Civia Tamarkin

Among the marauding mix of white nationalist, neo-Nazi, Christian militia and QAnon insurrectionists storming through the Capitol on Jan. 6, calling for the hanging of then-Vice President Mike Pence and hunting down House Speaker Nancy Pelosi with seeming intent to harm, were prominent anti-abortion militants. The Stop The Steal rally brought together so-called abolitionists who want abortion criminalized as murder and anti-abortion groups and individuals associated with domestic terrorism, including a convicted clinic bomber.

Jeff Durbin was also there. A pastor at Apologia Church in Mesa and the founder of End Abortion Now, which harasses clinics and tries to persuade local lawmakers to create sanctuary cities for the unborn, Durbin live-streamed a report from across the street as throngs scaled the building.

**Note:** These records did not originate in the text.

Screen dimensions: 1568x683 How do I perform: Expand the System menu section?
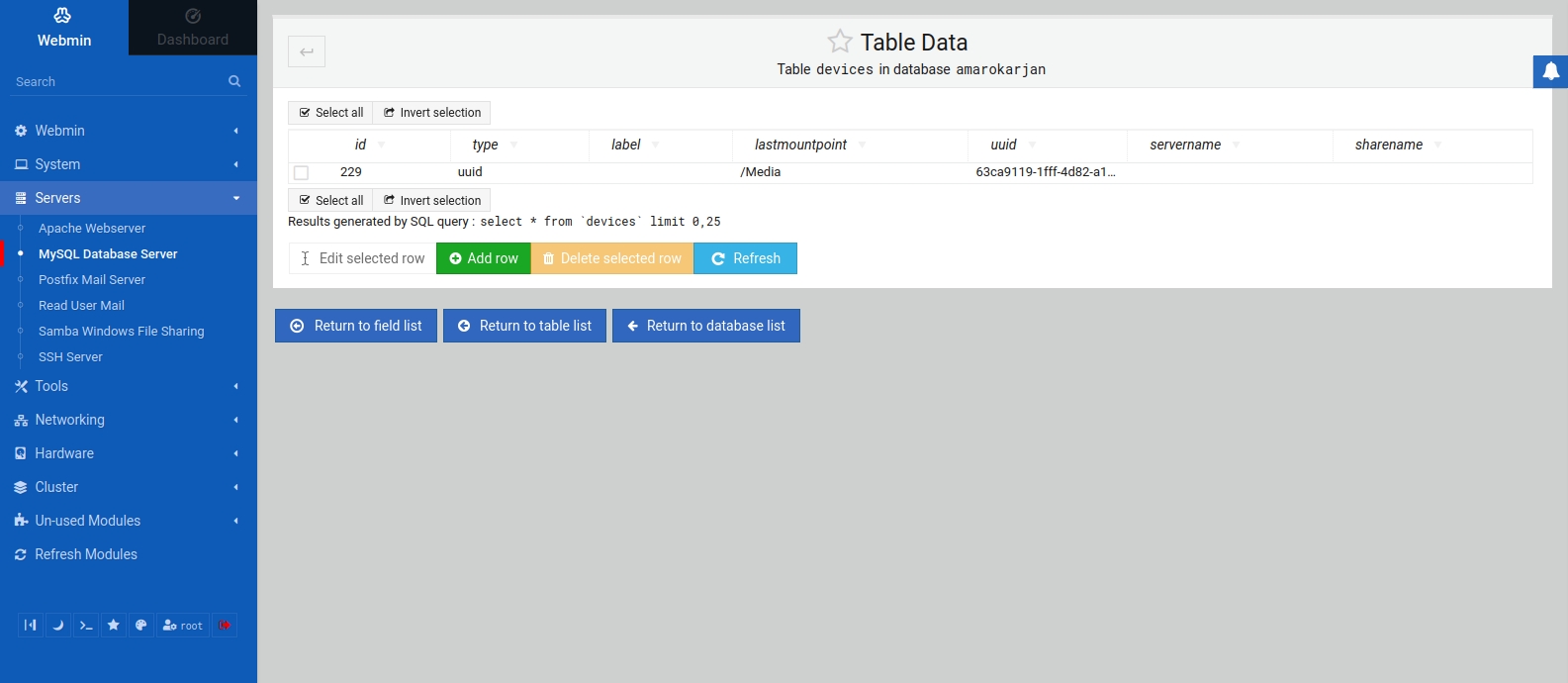(x=57, y=164)
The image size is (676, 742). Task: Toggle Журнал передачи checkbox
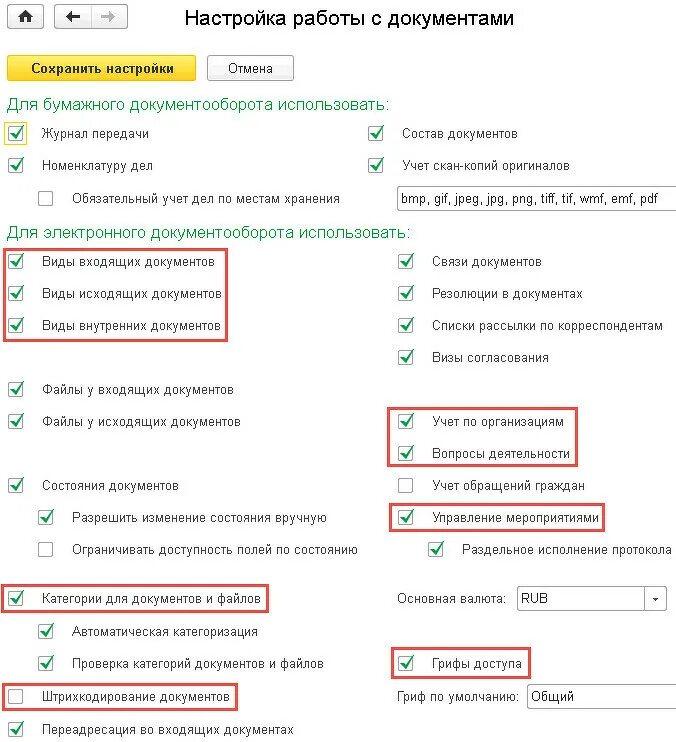16,133
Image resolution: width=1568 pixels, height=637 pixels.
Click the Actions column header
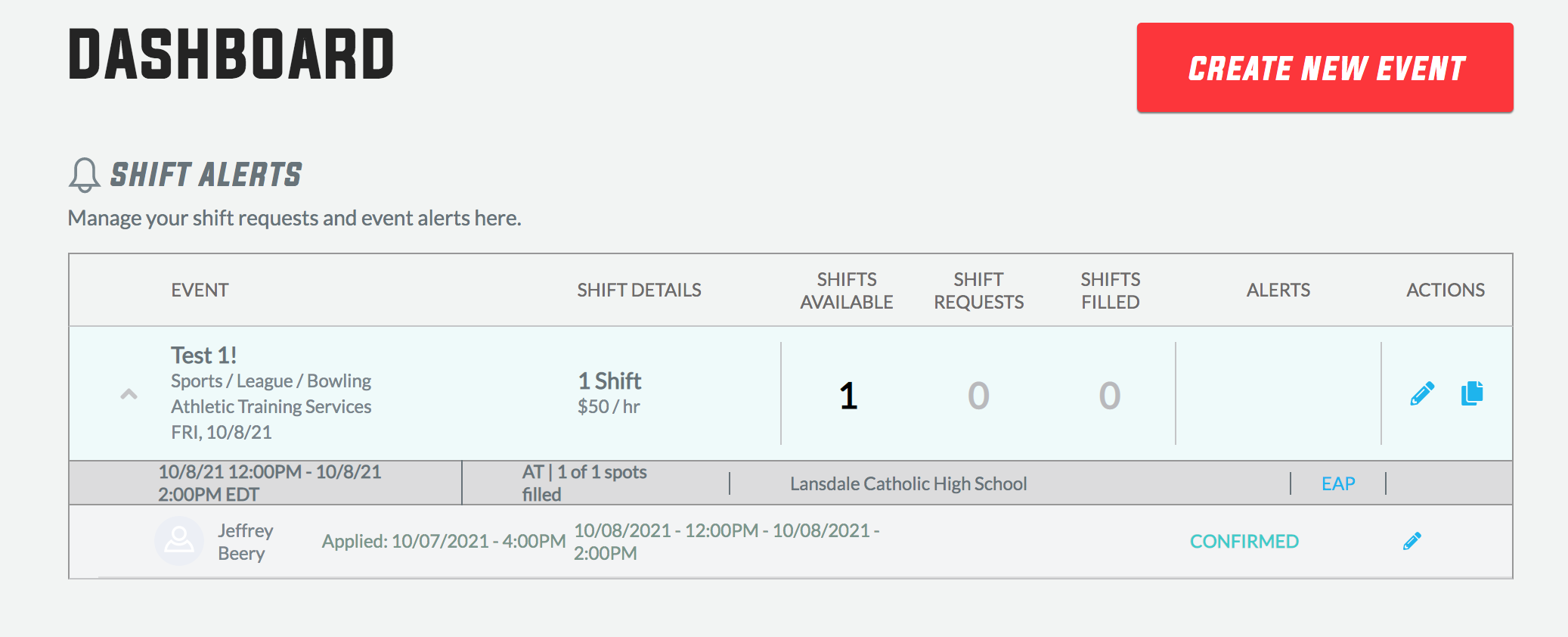coord(1446,290)
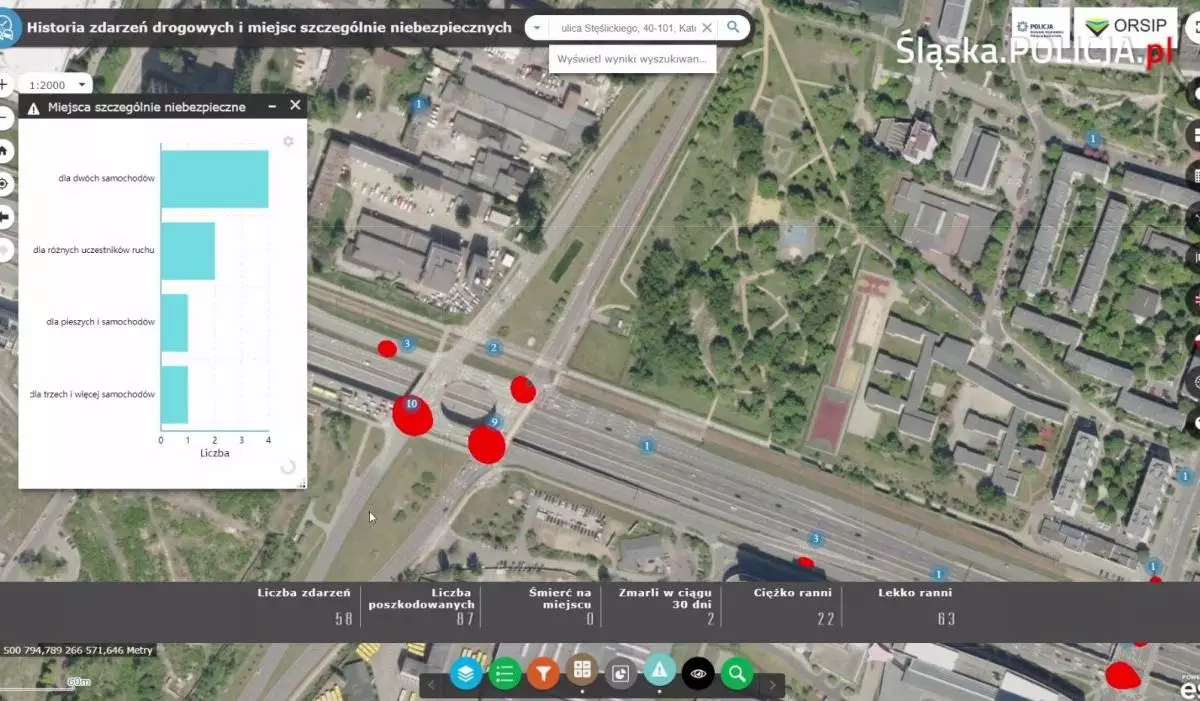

“Regardless of what happens here in D.C.,” he said to the crowd, his group was working in 13 states, “with legislation that’s consistent with scripture — that is, in fact, very Christian legislation that would criminalize abortion.” Revealing that such legislation was coming to Arizona, he noted, “It’s about the Gospel.”

Beside him, a man with the group Red State Reform who sounded like the Commander from “The Handmaid’s Tale,” added, “As Christians, we need to be concerned about godly government. We serve Lord Jesus Christ and he orders godly government.”

Sixteen days later, on the 48th anniversary of the Roe v. Wade decision, Arizona Republican state Rep. Walt Blackman introduced draconian anti-abortion legislation requiring the death penalty for mothers and doctors. Behind him was Durbin.

Initially, my friends and colleagues around the country laughingly dismissed the bill as “Arizona craziness,” until I insisted this was no aberration — not in a state that boasts some of the most extremist anti-abortion laws in the county. Not in a state that long has been a test run for anti-abortion laws. Not in a state that was first to mandate 24-hour waiting periods, forced sonograms, a plethora of intrusive patient questionnaires and more required medical reports filed with the state than any other field in the practice of medicine.

As expected, the first-degree homicide bill, SB 2650, was just the start of an onslaught of radical, restrictive bills — all intended to outlaw abortion and contraception by granting personhood to a fetus at every stage of development. Fertilized eggs, zygotes, embryos and fetuses would have full rights, privileges and protections as people under Arizona law.

From requiring burial or cremation for aborted remains and prohibiting abortions for genetic abnormalities, to banning medical schools and university hospitals from referring or consulting on abortion and contraceptives, these bills are moving swiftly through the Arizona Legislature. They effectively remove protections in current law for ending a pregnancy or experiencing pregnancy loss. By designating a fetus as a person, this bill could turn anyone who is pregnant into a criminal.

Worse, a bill that provides full protection and immunity to a doctor who chooses to opt-out of treating a patient because of a religious objection and makes no exception or accommodation for a life-or-death medical emergency. The collateral damage from legislatures and courts intervening in reproductive health care and the tragic consequences of religious refusal of patient treatment abound across the country. Studies show a direct correlation between U.S. maternal mortality rate and lack of access to abortion and the full spectrum of reproductive health care. Not surprisingly, the United States has the highest rate of maternal mortality of any industrialized country.

As Arizonans, as Americans and especially, as Jews, it is imperative that we sound alarms and rise up to defeat these bills from becoming law. The battle goes beyond a woman’s right to bodily autonomy and reproductive justice. This is a fight to fend off an encroaching theocracy and protect our religious freedom as Jews. And that is not an alarmist overstatement.

Jewish law is clear that life begins at birth and that there is no personhood until birth, according to the Mishnah (Ohalot 7:6). Judaism also teaches that the mother’s life comes first and that the fetus may be sacrificed to save her life, unless the baby’s head has already emerged.

Our freedom to practice Judaism is being trampled by Arizona’s anti-abortion personhood legislation. There is no subterfuge, no misunderstanding. The bills represent expressed and purposeful strategies to enshrine Christian beliefs into law and they blatantly violate the Establishment Clause of the First Amendment, which prevents the passage of any law that gives preference to or forces belief in one religion.

Reproductive justice, the human right to have a child or not have a child, and to raise that child in a safe, viable, sustainable environment is the framework through which National Council of Jewish Women advocates for social justice. But the imminent danger posed by the extremist anti-abortion legislation demands we shift the paradigm and recognize what is happening through the lens of anti-Semitism.

The nexus between Christian ideologues, white supremacists and anti-abortionists has been developing for 40 years. We saw it explode on Jan. 6 and we see it erupting in Arizona and other states. Unless we do everything in our power to stop this force, we might well face a new Inquisition as Marranos on the road to Gilead. JN

Civia Tamarkin, president of National Council of Jewish Women, Arizona, is an award-winning journalist and filmmaker of the documentary “Birthright: A War Story.”